‘Jean of the Joneses’ delivers fresh voices from Stella Meghie and Taylour Paige at SXSW
One of the inspiring joys of attending a film festival like South by Southwest is to encounter new talent in the process of first discovering and expressing their artistic voices. “Jean of the Joneses,” the feature debut for both writer-director Stella Meghie and star Taylour Paige, is exactly that: a movie that is both fresh and refreshing, at once familiar and new, with a lead performance to match.
Paige plays Jean Jones, who, having published her first novel by age 25, is struggling to follow up on her early success. With the mix of support and needling that can only come from family, she is constantly surrounded by her grandmother (Michelle Hurst), mother (Sherri Shepherd) and other family members (Erica Ash, Gloria Reuben). As unexpected circumstances force them all to come together, Jean comes to accept her family and herself and find a way forward.

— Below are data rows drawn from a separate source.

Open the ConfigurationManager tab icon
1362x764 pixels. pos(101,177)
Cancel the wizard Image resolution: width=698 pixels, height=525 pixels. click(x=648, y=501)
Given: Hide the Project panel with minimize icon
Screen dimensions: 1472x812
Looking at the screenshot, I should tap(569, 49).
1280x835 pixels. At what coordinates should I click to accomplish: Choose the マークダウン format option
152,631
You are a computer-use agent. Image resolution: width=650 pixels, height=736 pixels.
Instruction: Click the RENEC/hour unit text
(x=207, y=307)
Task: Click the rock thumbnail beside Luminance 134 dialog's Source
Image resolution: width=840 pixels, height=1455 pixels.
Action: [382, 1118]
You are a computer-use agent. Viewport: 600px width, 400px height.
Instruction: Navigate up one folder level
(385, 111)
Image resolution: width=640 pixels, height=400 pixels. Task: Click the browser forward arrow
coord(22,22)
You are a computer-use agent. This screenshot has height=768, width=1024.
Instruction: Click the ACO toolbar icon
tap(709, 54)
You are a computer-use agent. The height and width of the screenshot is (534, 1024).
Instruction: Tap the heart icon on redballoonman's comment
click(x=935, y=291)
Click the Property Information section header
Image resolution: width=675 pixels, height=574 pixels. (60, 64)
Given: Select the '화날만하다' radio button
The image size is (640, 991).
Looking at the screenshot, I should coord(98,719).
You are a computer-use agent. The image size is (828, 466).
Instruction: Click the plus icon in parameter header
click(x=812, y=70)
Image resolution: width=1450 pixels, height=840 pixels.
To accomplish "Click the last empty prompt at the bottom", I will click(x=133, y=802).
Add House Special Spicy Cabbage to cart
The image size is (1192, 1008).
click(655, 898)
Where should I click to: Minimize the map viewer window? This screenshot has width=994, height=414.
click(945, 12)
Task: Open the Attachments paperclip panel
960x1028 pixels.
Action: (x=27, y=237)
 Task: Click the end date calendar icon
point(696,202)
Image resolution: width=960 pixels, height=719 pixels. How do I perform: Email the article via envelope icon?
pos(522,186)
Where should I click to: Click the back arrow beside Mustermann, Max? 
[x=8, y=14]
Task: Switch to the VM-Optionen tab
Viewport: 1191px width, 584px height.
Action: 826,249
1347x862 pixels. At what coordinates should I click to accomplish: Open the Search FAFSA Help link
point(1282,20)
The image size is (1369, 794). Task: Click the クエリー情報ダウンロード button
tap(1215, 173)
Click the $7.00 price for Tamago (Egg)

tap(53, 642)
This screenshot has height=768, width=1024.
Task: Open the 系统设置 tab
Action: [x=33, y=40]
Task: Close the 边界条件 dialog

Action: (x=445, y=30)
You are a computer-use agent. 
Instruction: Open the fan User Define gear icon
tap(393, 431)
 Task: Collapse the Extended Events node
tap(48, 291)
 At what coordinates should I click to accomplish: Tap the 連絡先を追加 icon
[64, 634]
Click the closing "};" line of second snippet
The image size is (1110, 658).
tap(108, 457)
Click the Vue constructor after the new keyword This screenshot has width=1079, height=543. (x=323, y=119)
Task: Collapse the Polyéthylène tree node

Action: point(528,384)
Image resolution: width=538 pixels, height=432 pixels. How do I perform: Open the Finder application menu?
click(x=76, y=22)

“It is definitely a personal story,” said Meghie in an interview just before the start of SXSW. “It’s not autobiographical, but there are loose pieces taken from my family for sure.
“I would say the core of it is my experience, so it felt honest to me the way I was dealing with it,” she added.
Born in Toronto to a Jamaican family, Meghie, 34, was a few years into a career in fashion and beauty PR in New York City when she decided to make a career change. “Jean of the Joneses” was the first script she wrote, finishing the first draft sometime in 2010. The script would serve as a calling card that would get her other jobs, including deals at Warner Bros. and BET. She now splits her time among Toronto, Los Angeles and New York.
In particular, it is the tone Meghie chose to tell the story that sets it apart, deciding to frame it as a comfortably bourgeois indie comedy-drama rather than the broad commercial comedy or serious straight drama more typical of on-screen depictions of black family life. For references Meghie pointed Paige toward films that were either about family dynamics or women who tended to get in their own way, most notably “Frances Ha,” “Slums of Beverly Hills,” “Volver” and “Hannah and Her Sisters.” Those films created a rough blueprint for the offbeat tone of the film.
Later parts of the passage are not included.